PROBLEM TO WORK ON
Would you output all the lines below precisely as they stand, leaving each picture out?
····················
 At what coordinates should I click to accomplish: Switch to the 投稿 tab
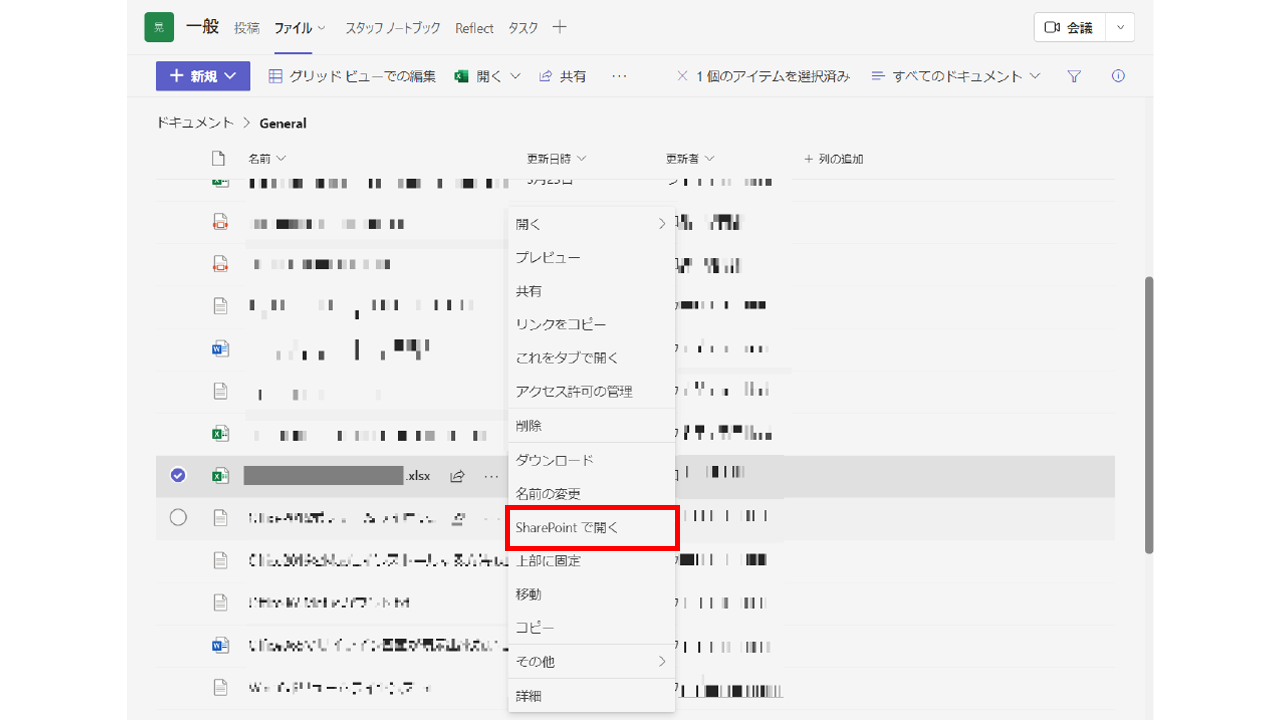(x=247, y=28)
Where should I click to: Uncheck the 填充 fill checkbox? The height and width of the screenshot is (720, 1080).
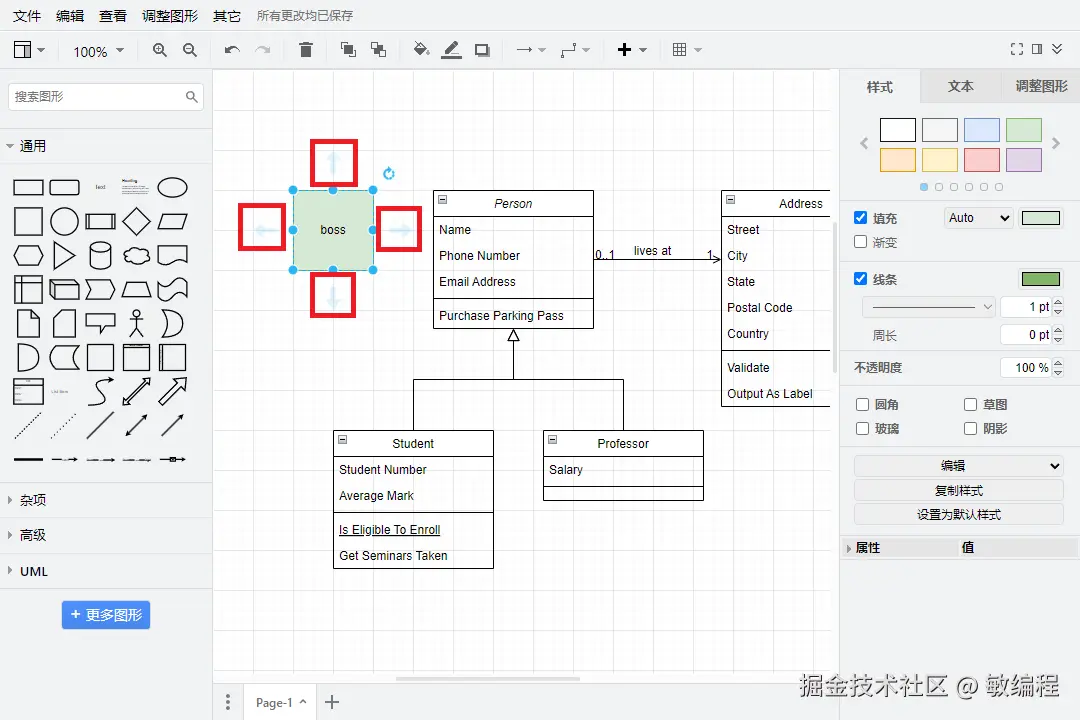coord(860,218)
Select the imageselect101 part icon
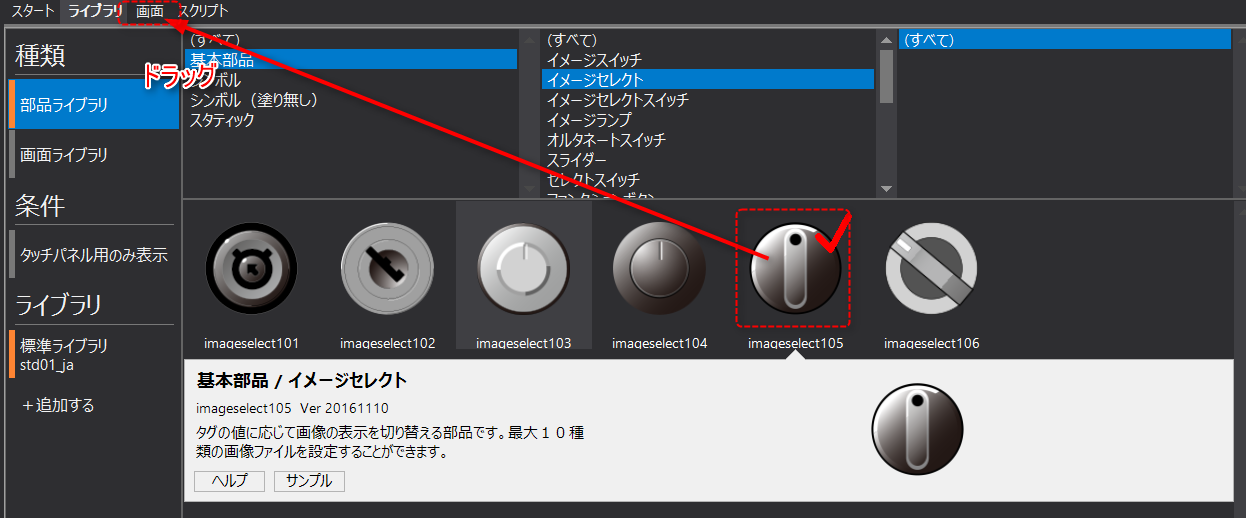Viewport: 1246px width, 518px height. 251,267
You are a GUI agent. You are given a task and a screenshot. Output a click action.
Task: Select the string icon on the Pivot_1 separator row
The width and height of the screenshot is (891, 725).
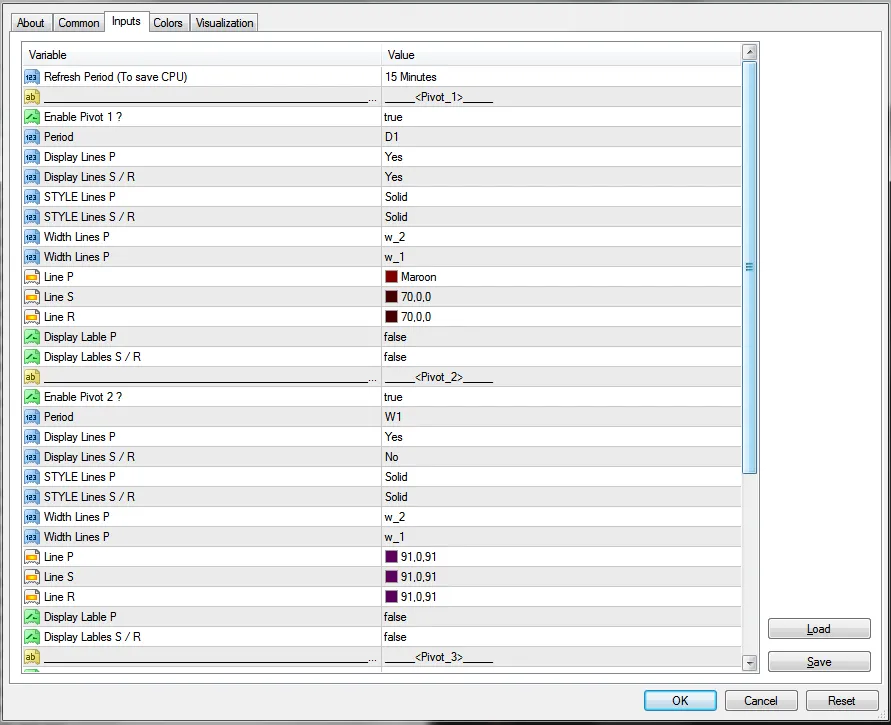tap(32, 97)
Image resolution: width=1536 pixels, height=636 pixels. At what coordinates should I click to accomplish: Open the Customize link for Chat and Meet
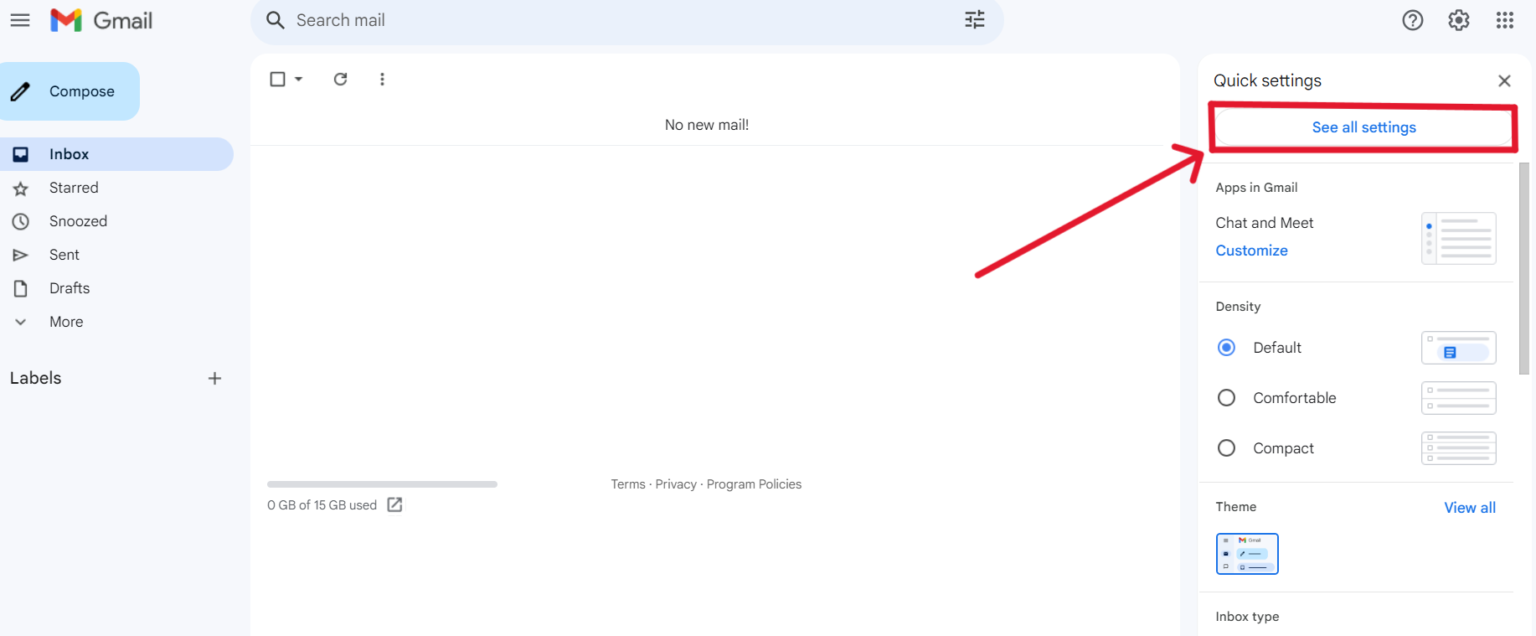click(x=1251, y=250)
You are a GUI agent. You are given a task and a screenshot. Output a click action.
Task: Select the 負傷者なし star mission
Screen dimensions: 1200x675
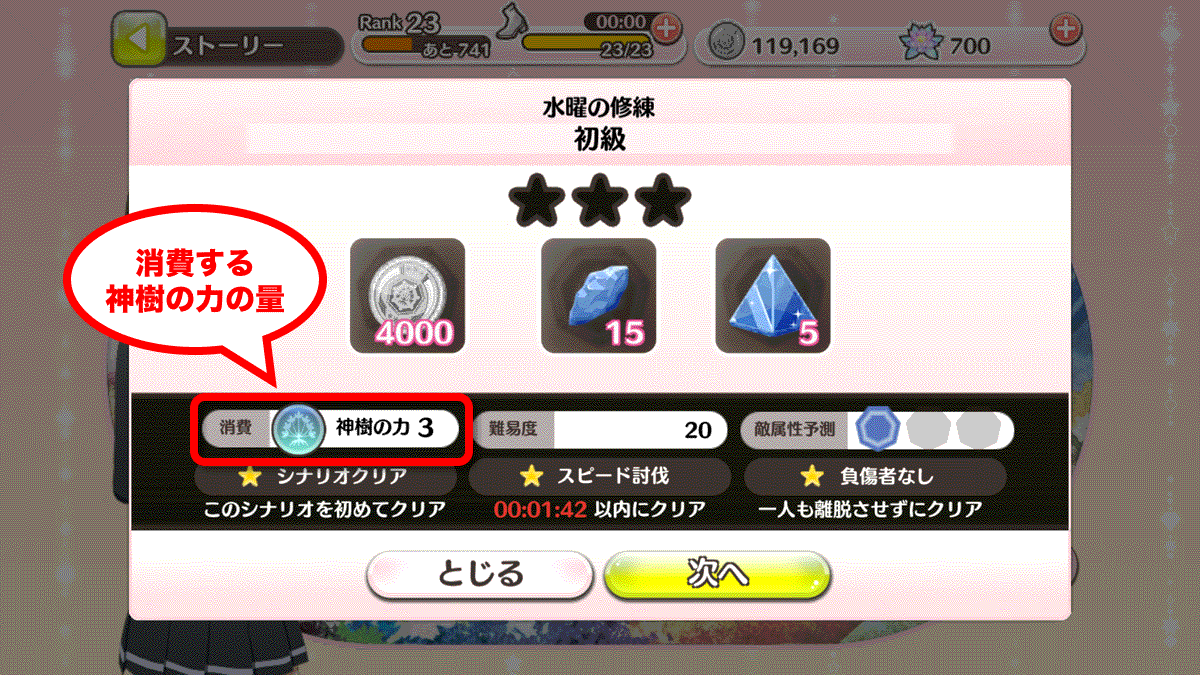coord(874,477)
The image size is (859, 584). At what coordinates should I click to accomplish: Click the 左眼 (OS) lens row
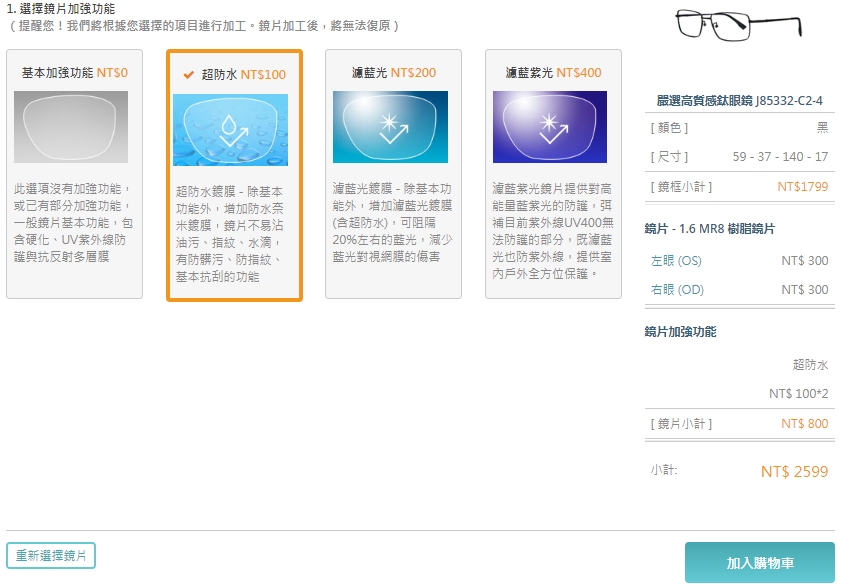point(739,261)
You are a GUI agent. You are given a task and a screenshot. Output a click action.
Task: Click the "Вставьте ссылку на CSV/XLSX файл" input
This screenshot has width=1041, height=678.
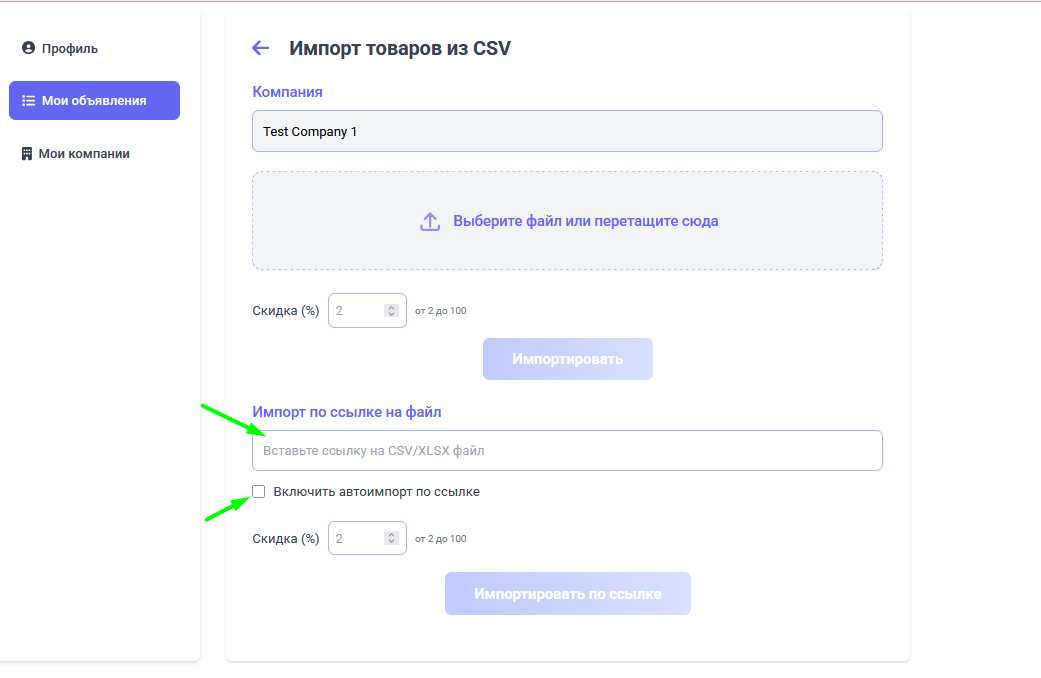[x=567, y=450]
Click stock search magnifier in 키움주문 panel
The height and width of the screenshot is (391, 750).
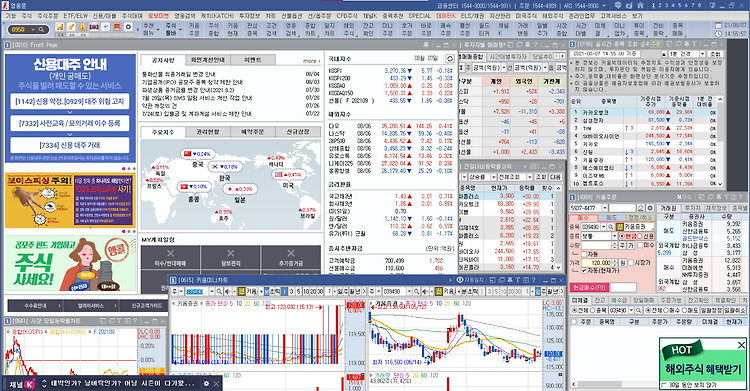[610, 226]
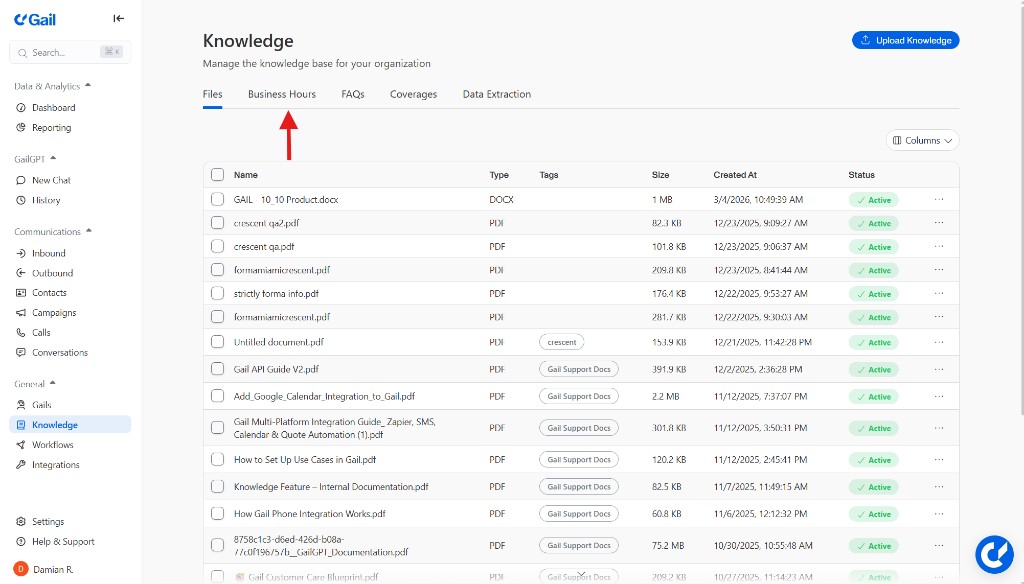
Task: Switch to the Business Hours tab
Action: 282,94
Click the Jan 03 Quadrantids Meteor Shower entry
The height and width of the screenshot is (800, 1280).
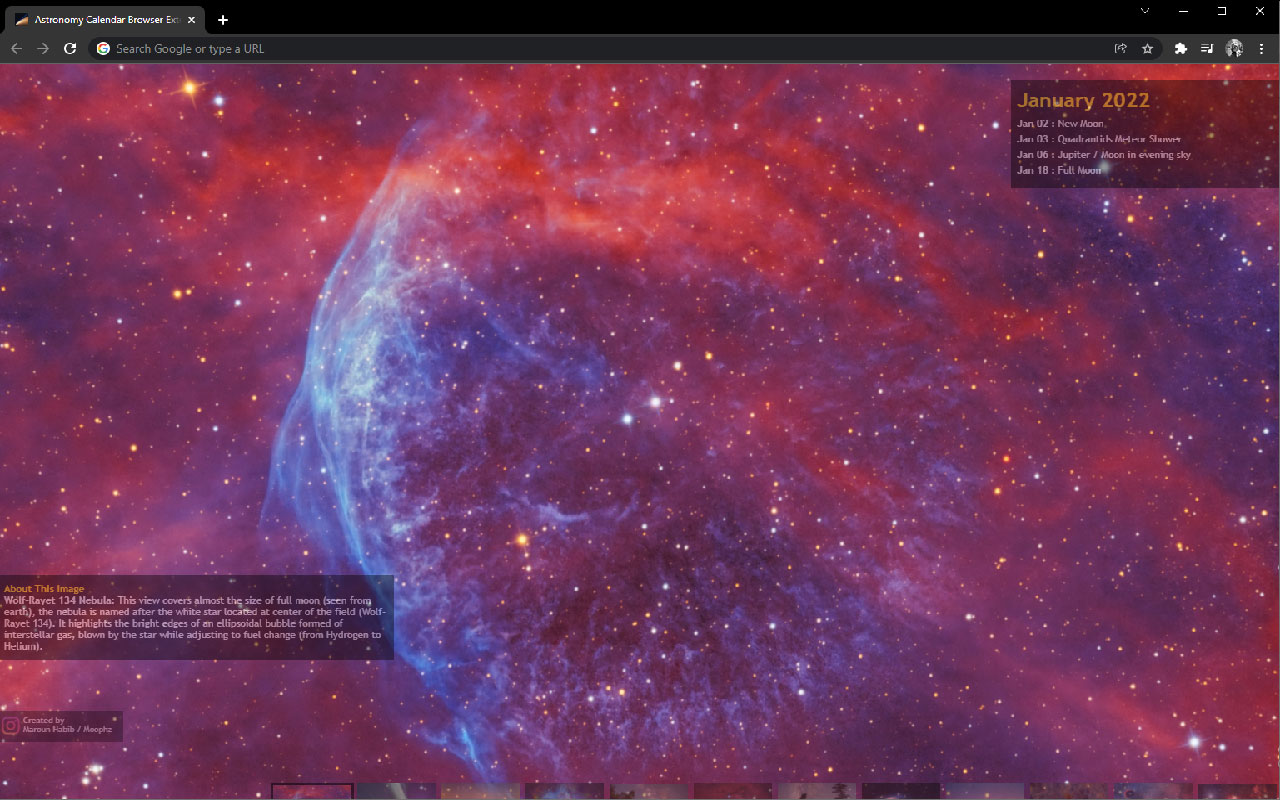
····················
ANSWER SPACE
 At what coordinates should I click to accomplish: Switch to the 投稿 tab
(x=247, y=28)
Where should I click to: Uncheck the 填充 fill checkbox? The height and width of the screenshot is (720, 1080).
coord(860,218)
Select the imageselect101 part icon
Viewport: 1246px width, 518px height. 251,267
You are a GUI agent. You are given a task and a screenshot. Output a click action.
Task: Select the string icon on the Pivot_1 separator row
The width and height of the screenshot is (891, 725).
tap(32, 97)
Image resolution: width=1536 pixels, height=636 pixels. At what coordinates should I click to accomplish: Open the Customize link for Chat and Meet
click(x=1251, y=250)
You are a GUI agent. You are given a task and a screenshot. Output a click action.
Task: Select the 負傷者なし star mission
Screen dimensions: 1200x675
coord(874,477)
The image size is (859, 584). At what coordinates should I click to accomplish: Click the 左眼 (OS) lens row
point(739,261)
You are a GUI agent. You are given a task and a screenshot. Output a click action.
Task: Click the "Вставьте ссылку на CSV/XLSX файл" input
This screenshot has width=1041, height=678.
[x=567, y=450]
Click stock search magnifier in 키움주문 panel
The height and width of the screenshot is (391, 750).
[610, 226]
Task: Switch to the Business Hours tab
Action: 282,94
Click the Jan 03 Quadrantids Meteor Shower entry
The height and width of the screenshot is (800, 1280).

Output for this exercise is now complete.